### [Exercise requirements]
Repeat the part that opens with the line containing "Identify the location of users-icon." and closes with the line containing "Looking at the", swapping "screenshot" for "screen capture" and changing nothing else. Leave the pictures out.
----------
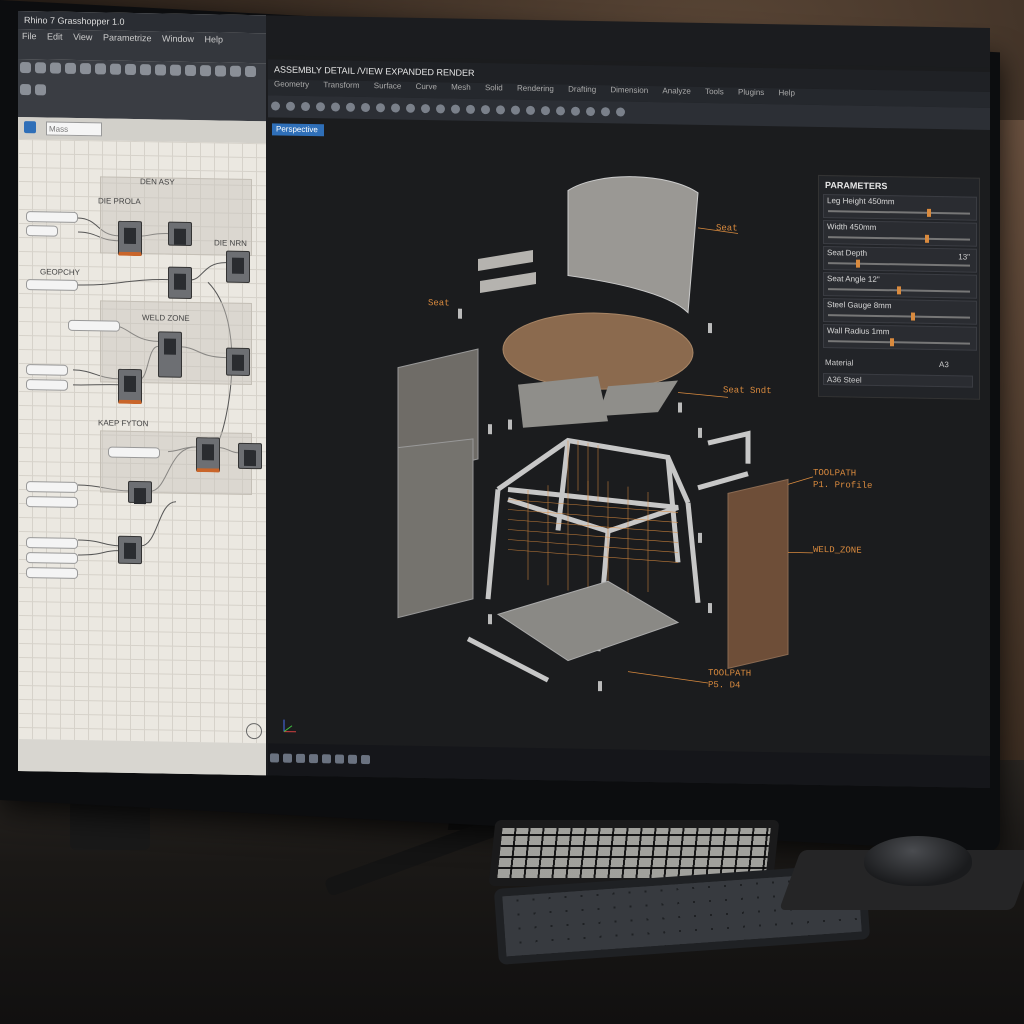  Describe the element at coordinates (55, 36) in the screenshot. I see `menu-edit: Edit` at that location.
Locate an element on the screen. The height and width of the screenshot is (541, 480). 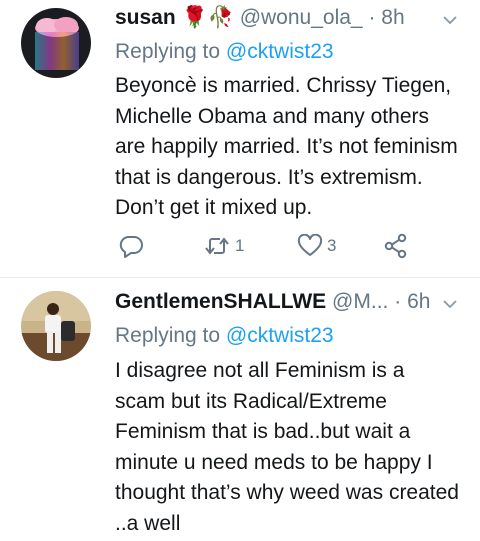
tweet-header: susan 🌹🥀 @wonu_ola_ · 8h is located at coordinates (290, 19).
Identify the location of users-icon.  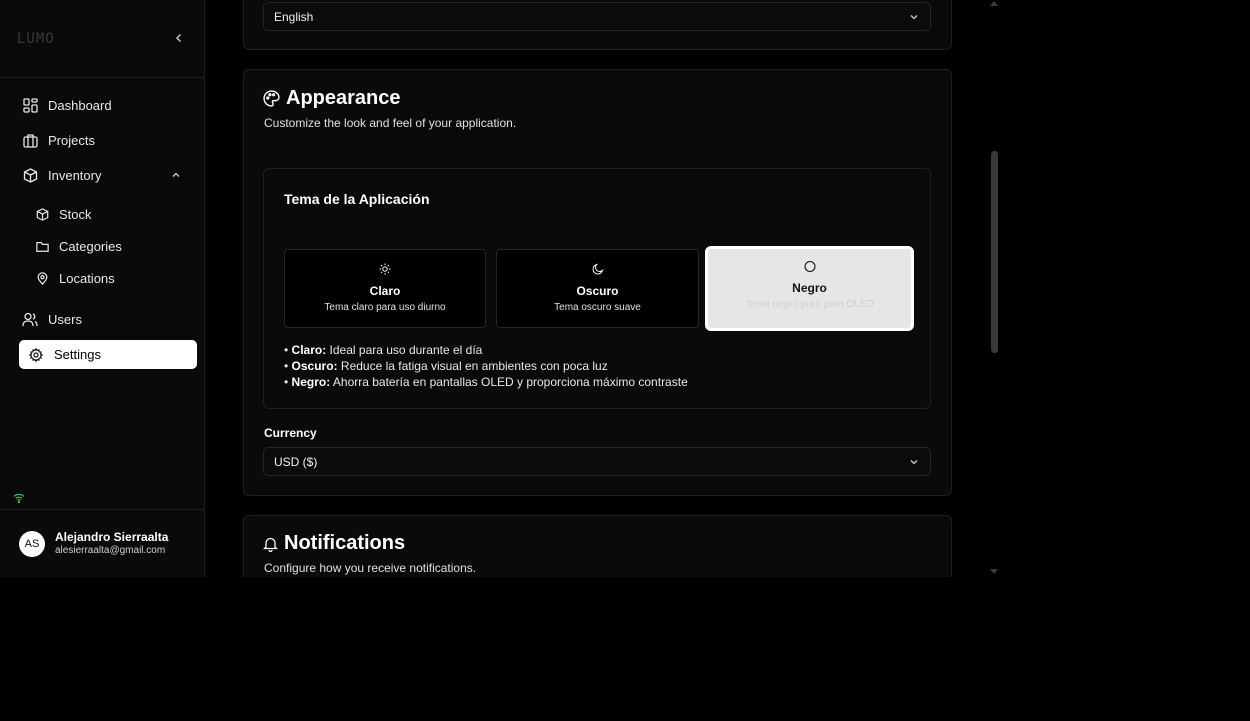
(30, 320).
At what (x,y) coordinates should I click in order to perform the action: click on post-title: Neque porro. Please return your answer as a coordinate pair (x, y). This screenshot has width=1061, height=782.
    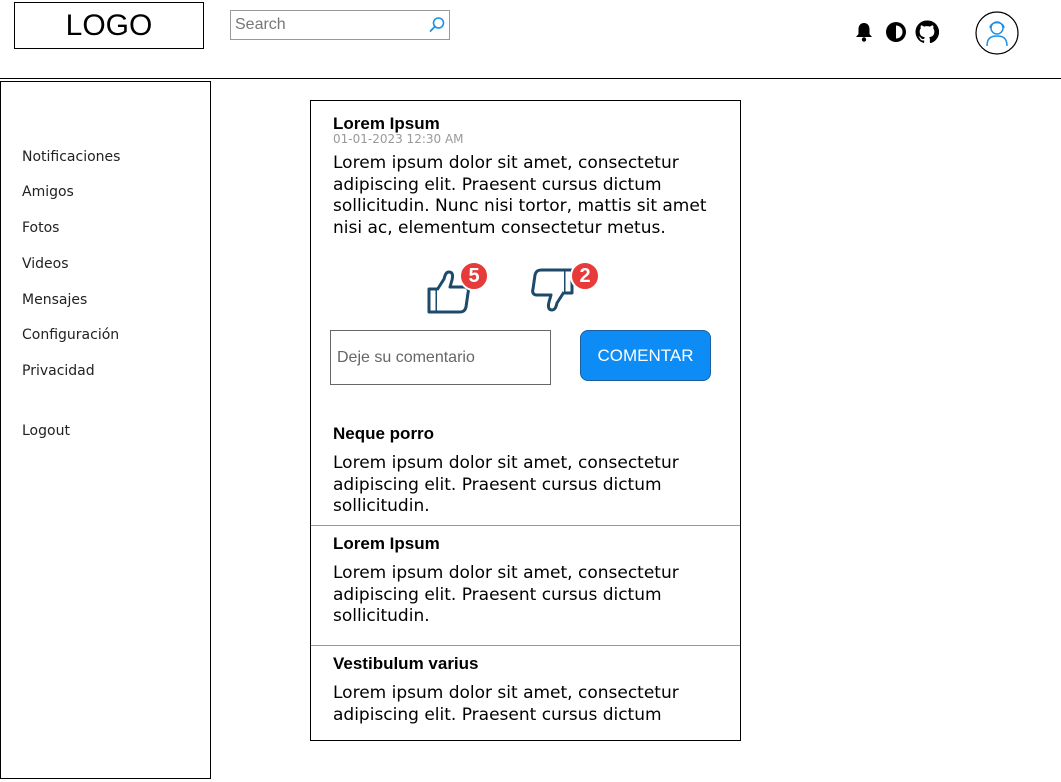
    Looking at the image, I should click on (384, 434).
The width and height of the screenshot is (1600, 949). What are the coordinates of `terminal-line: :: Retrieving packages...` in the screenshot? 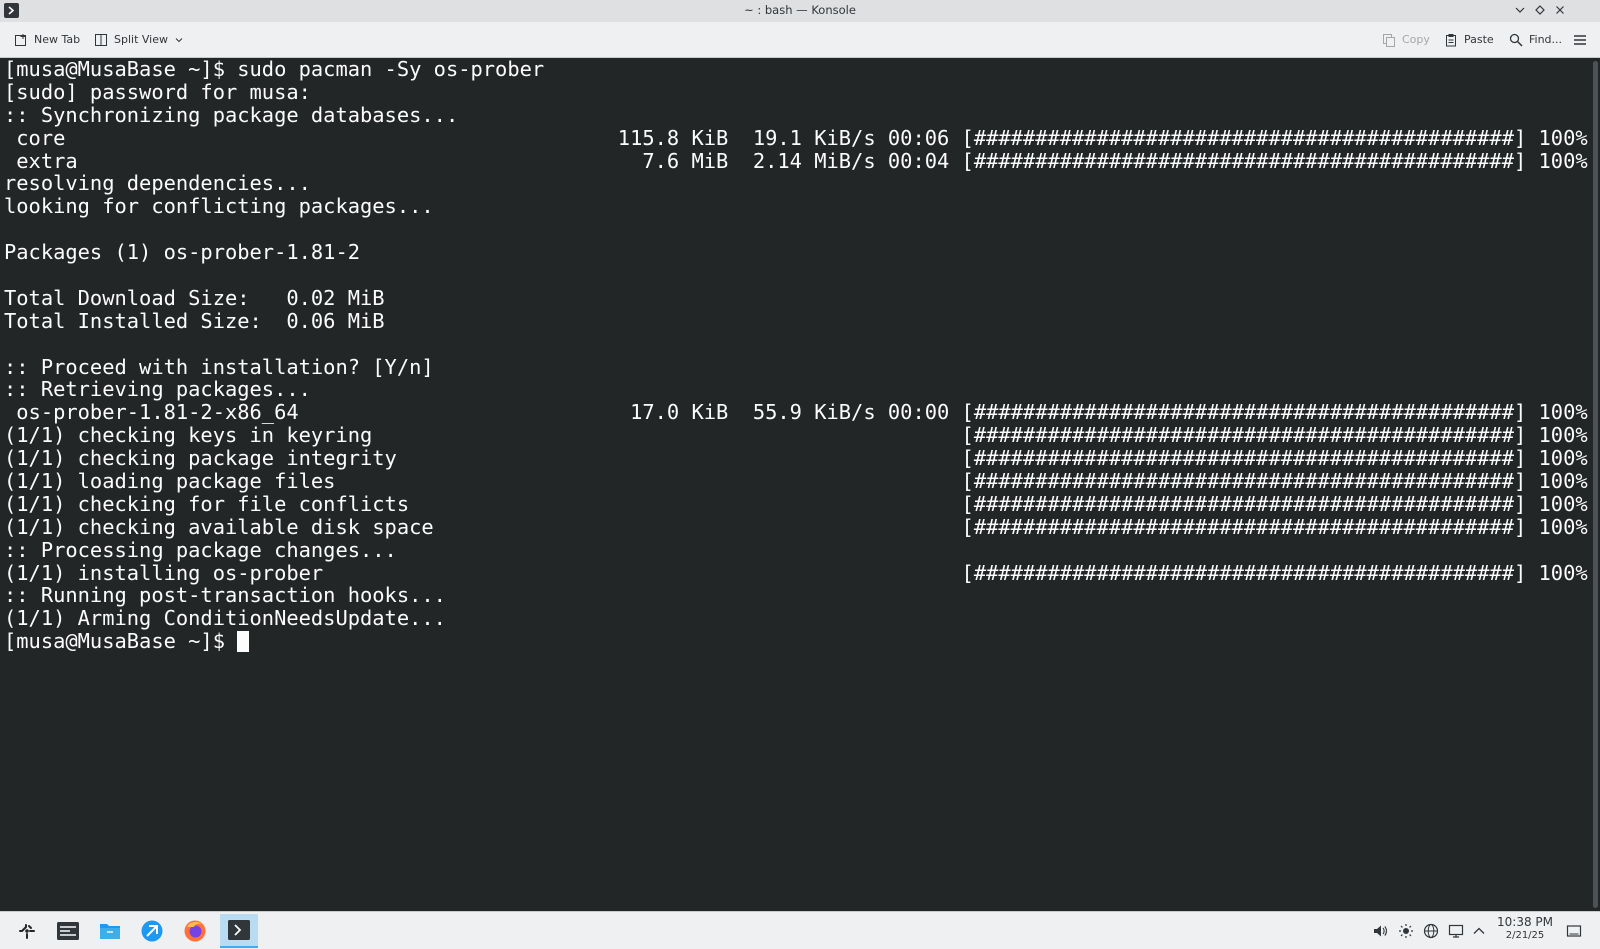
----------
### [Reply]
Identify the location of users-icon.  
(30, 320).
At what (x,y) coordinates should I click in order to perform the action: click on post-title: Neque porro. Please return your answer as a coordinate pair (x, y). This screen capture has width=1061, height=782.
    Looking at the image, I should click on (384, 434).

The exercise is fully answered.